Sensing that traditional narrative illustration did not address the needs of the times, post-World War I pictorial modernism reinvented the communicative image to express the age of the machine and the advanced visual ideas of the period.

In a similar quest for new imagery, the decades after World War II saw the development of the conceptual image in graphic design. Images conveyed not merely narrative information but ideas and concepts. Mental content joined perceived content as motif. The illustrator interpreting a writer's text yielded to the graphic imagist making a statement.

Instead of scooping a rectangle of illusionistic space from the printed page, this new breed of image makers was often concerned with the total design of the space and the integration of word and image. In the exploding information culture of the second half of the twentieth century, the entire history of visual arts was available to the graphic artist as a library of potential forms and images.

In particular, inspiration was gained from the advances of twentieth-century art movements: the spatial configurations of cubism; the juxtapositions, dislocations, and scale changes of surrealism; the pure color loosened from natural reference by expressionism and fauvism; and the recycling of mass-media images by pop art. Graphic artists had greater opportunity for self-expression, created more personal images, and pioneered individual styles and techniques. The traditional boundaries between the fine arts and public visual communications became blurred.

The creation of conceptual images became a significant design approach in Poland, the United States, Germany, and even Cuba. It also cropped up around the world in the work of individuals whose search for relevant and effective images in the post-World War II era led them toward the conceptual image. In the most original work of the Italian graphic designer Armando Testa (1917-92), for example, metaphysical combinations were used to convey elemental truths about the subject.

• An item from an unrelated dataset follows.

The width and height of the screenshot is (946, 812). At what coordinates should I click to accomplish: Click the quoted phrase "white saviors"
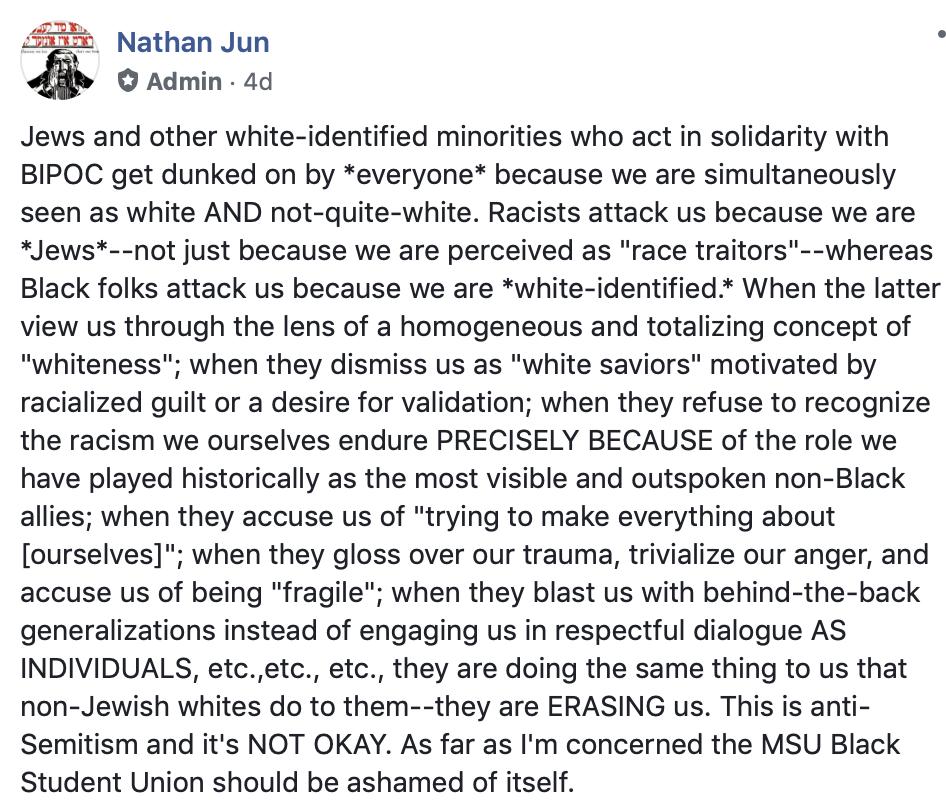(605, 364)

Testa was an abstract painter until after the war, when he established a graphic design studio in his native Turin. His 1950s publicity campaigns for Pirelli tires had an international impact on graphic design thinking. Testa called on the vocabulary of surrealism by combining the image of a tire with immediately recognizable symbols.

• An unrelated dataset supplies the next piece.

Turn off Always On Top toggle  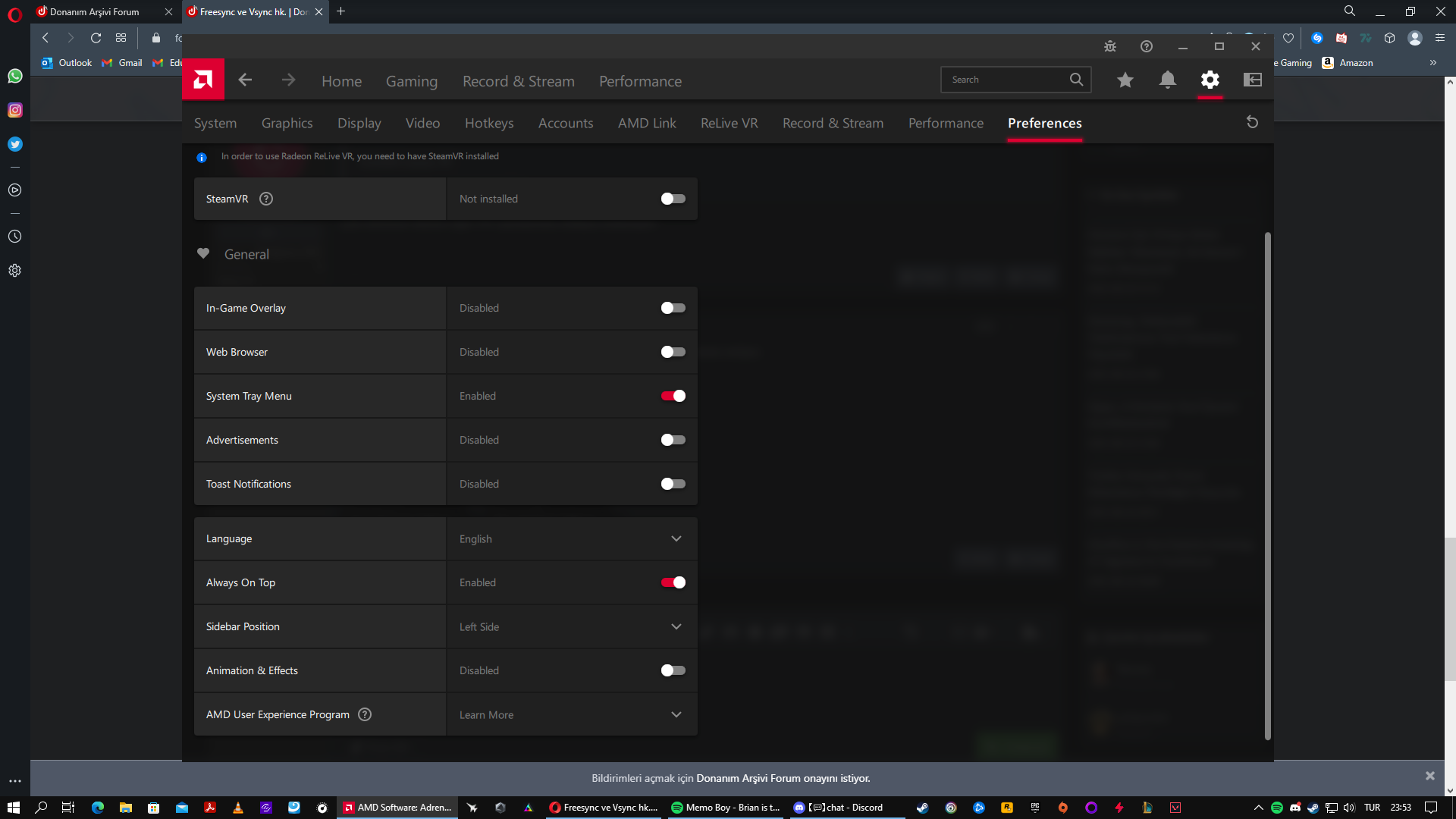click(673, 582)
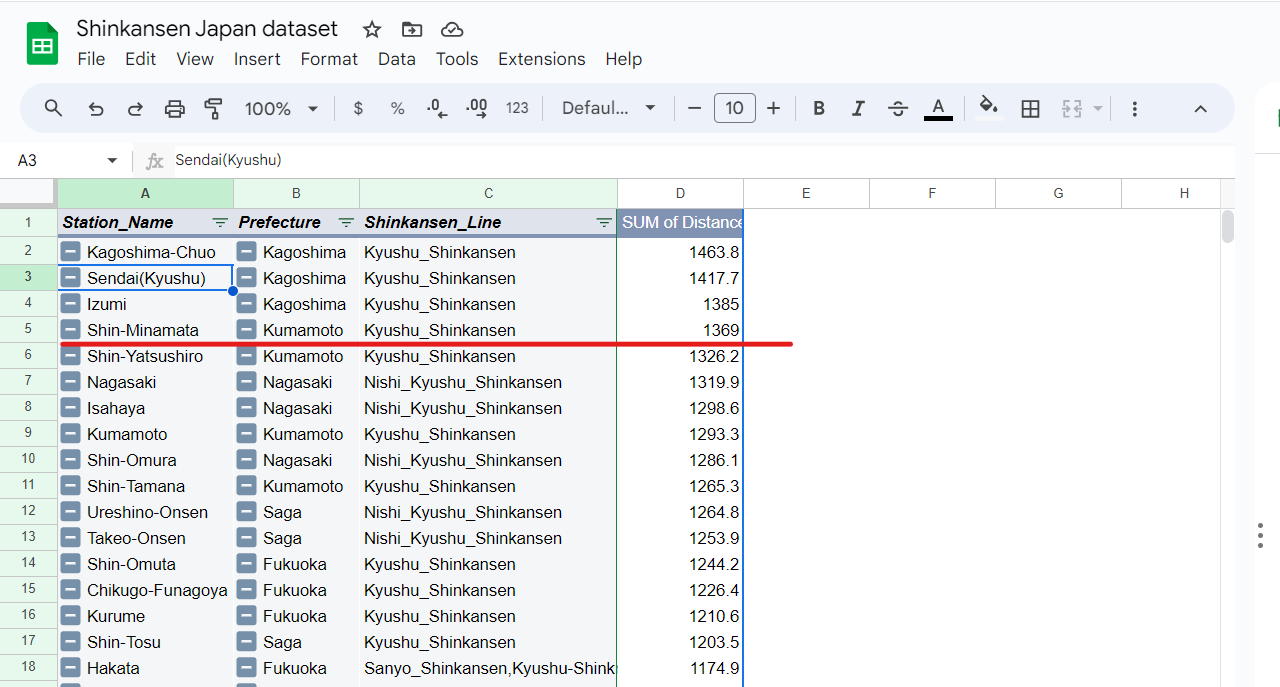Toggle italic formatting

pos(857,109)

In his posters and advertisements, the image is the primary means of communication, and he reduces the verbal content to a few words or just the product name. Testa effectively used more subtle contradictions, such as images made of artificial materials, as a means of injecting unexpected elements into graphic design.

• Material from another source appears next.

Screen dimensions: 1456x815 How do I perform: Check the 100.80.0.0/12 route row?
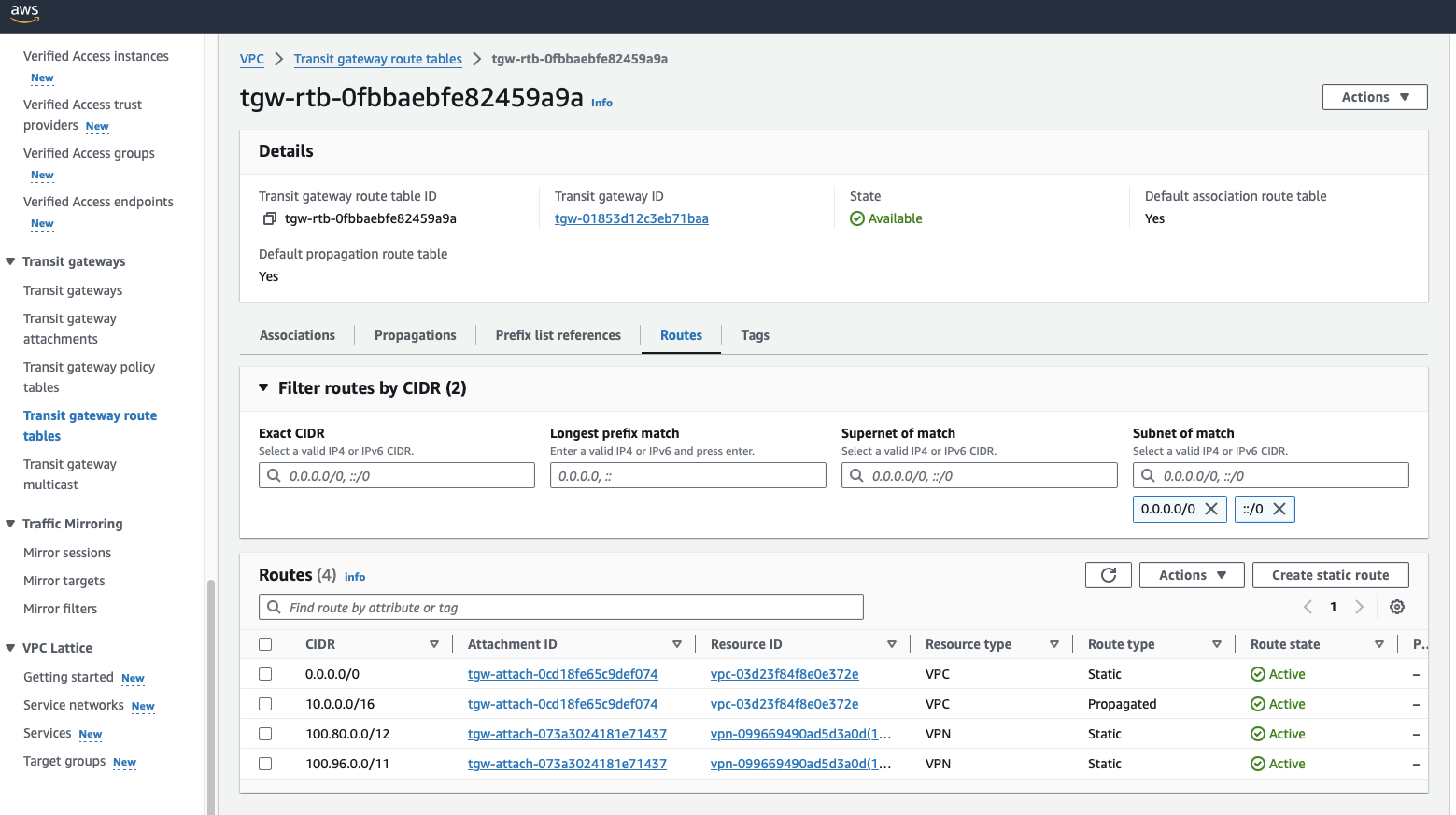coord(265,734)
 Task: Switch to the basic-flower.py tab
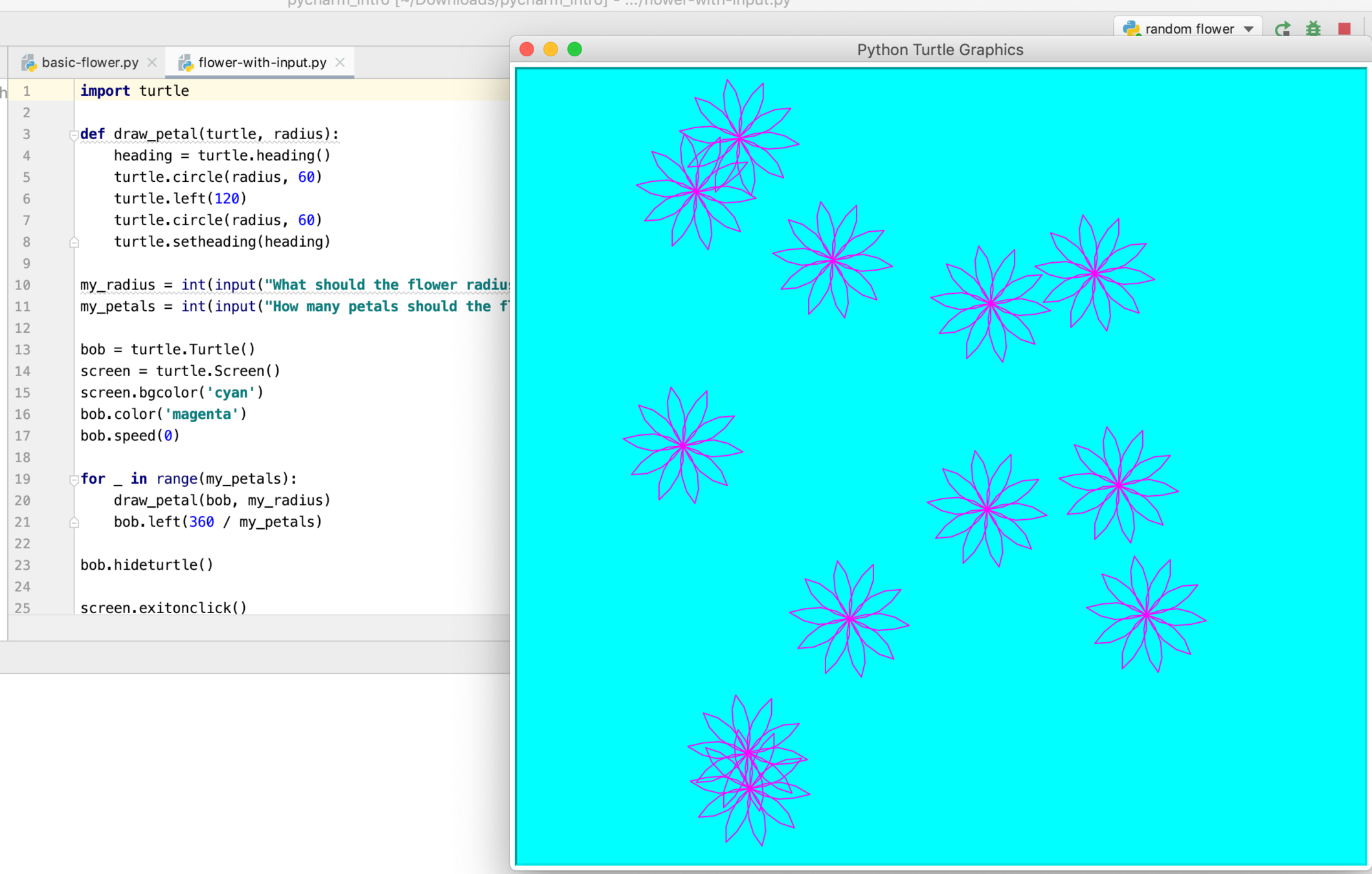pos(90,63)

During the 1950s the golden age of American illustration was drawing to a close. For over fifty years narrative illustration had ruled American graphic design, but improvements in paper, printing, and photography caused the illustrator's edge over the photographer to decline rapidly. Traditionally, illustrators had exaggerated value contrasts, intensified color, and made edges and details sharper than life to create more convincing images than photography.

But now, improvements in materials and processes enabled photography to expand its range in lighting conditions and image fidelity. The death of illustration was somberly predicted as photography made rapid inroads into illustration's traditional market. But as photography stole illustration's traditional function--the creation of narrative and descriptive images a new approach to illustration emerged. A primary wellspring of this more conceptual approach to illustration began with a group of young New York graphic artists.